In 1791 alone, Benjamin Banneker completed the survey of Washington, DC, published his first almanac and confronted one of the nation’s founders, Thomas Jefferson, about his doctrine of Black inferiority.

A free Black man who owned a farm near Baltimore, Benjamin Banneker was largely self-educated in astronomy and mathematics. He was later called upon to assist in the surveying of the territory for the construction of the nation's capital. As a self-empowered person, he also became an active writer of almanacs and exchanged letters with Thomas Jefferson, politely challenging him to do what he could to ensure racial equality.

Banneker's accomplishments extended into other realms as well, including civil rights. In 1791, Jefferson was Secretary of State and Banneker, considered the respected Virginian, though a slaveholder, to also be open to view African Americans as human sentients.

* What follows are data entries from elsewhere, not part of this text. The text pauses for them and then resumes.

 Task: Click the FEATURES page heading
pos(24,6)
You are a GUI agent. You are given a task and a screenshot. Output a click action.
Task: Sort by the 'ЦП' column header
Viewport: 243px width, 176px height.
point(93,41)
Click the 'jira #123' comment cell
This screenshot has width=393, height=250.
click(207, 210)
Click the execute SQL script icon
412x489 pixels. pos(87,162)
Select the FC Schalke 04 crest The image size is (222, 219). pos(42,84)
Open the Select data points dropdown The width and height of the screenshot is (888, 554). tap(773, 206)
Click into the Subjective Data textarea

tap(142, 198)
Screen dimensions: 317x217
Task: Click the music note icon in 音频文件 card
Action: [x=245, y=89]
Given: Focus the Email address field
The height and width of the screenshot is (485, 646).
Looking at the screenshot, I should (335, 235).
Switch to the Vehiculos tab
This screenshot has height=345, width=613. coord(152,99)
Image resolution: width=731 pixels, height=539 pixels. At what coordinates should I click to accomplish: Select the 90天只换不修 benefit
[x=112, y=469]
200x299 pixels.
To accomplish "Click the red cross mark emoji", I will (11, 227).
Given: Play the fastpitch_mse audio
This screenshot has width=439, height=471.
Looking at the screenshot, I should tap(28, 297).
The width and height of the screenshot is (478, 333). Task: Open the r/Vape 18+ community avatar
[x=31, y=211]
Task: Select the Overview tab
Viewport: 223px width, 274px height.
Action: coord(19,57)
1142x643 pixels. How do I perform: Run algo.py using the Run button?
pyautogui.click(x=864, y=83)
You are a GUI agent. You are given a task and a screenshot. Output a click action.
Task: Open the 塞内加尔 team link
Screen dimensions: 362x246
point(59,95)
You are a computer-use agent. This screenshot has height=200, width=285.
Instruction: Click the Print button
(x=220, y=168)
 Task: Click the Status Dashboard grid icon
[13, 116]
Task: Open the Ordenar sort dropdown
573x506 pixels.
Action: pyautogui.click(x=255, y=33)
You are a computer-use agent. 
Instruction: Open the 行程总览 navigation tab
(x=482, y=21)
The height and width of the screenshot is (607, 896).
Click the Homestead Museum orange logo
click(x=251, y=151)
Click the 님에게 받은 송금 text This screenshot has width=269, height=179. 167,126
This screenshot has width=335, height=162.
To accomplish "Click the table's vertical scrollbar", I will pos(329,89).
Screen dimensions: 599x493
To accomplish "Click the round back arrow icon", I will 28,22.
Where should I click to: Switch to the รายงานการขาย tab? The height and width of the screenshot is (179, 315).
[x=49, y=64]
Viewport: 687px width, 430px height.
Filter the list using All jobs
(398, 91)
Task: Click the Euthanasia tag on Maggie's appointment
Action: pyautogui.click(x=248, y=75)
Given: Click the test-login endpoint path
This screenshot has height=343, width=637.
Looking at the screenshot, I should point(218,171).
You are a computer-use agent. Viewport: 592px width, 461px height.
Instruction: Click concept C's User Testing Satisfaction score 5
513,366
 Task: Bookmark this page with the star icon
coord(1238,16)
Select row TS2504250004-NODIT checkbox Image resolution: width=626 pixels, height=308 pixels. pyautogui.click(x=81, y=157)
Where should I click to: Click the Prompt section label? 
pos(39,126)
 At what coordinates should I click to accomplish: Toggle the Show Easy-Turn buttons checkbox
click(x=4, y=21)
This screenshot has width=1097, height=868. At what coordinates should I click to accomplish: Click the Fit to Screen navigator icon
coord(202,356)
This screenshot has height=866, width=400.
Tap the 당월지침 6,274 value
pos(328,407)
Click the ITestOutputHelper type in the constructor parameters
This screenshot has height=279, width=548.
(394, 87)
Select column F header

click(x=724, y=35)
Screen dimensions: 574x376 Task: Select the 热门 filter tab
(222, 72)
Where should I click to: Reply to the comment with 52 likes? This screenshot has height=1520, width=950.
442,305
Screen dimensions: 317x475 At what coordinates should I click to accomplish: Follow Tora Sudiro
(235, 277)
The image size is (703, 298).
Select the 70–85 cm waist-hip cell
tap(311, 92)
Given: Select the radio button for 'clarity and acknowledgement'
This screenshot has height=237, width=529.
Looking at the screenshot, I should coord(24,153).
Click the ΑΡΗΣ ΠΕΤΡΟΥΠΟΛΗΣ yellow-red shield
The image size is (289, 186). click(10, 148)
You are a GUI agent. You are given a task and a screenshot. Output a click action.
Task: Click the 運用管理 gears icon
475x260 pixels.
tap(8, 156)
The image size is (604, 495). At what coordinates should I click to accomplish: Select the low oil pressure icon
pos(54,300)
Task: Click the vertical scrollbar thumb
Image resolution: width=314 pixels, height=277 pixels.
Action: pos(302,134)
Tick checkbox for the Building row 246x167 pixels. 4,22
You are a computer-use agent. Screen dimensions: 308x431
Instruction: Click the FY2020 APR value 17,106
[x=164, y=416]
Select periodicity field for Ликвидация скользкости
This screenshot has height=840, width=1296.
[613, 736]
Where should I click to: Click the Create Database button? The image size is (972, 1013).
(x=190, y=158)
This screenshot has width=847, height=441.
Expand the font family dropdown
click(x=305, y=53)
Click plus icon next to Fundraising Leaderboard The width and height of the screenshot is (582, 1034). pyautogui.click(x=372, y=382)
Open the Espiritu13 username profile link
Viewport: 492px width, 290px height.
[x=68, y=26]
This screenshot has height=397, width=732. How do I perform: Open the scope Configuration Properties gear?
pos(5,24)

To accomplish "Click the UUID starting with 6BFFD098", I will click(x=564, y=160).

Thus, he wrote Jefferson a letter hoping that he would “readily embrace every opportunity to eradicate that train of absurd and false ideas and opinions which so generally prevail with respect to us." To further support his point, Banneker included a handwritten manuscript of an almanac for 1792, containing his astronomical calculations.

My guest on this program, Charles A. Cerami, former editor of the Kiplinger Washington Publications and author of Benjamin Banneker, explains that there was a lot more to Banneker than what is written in the history books.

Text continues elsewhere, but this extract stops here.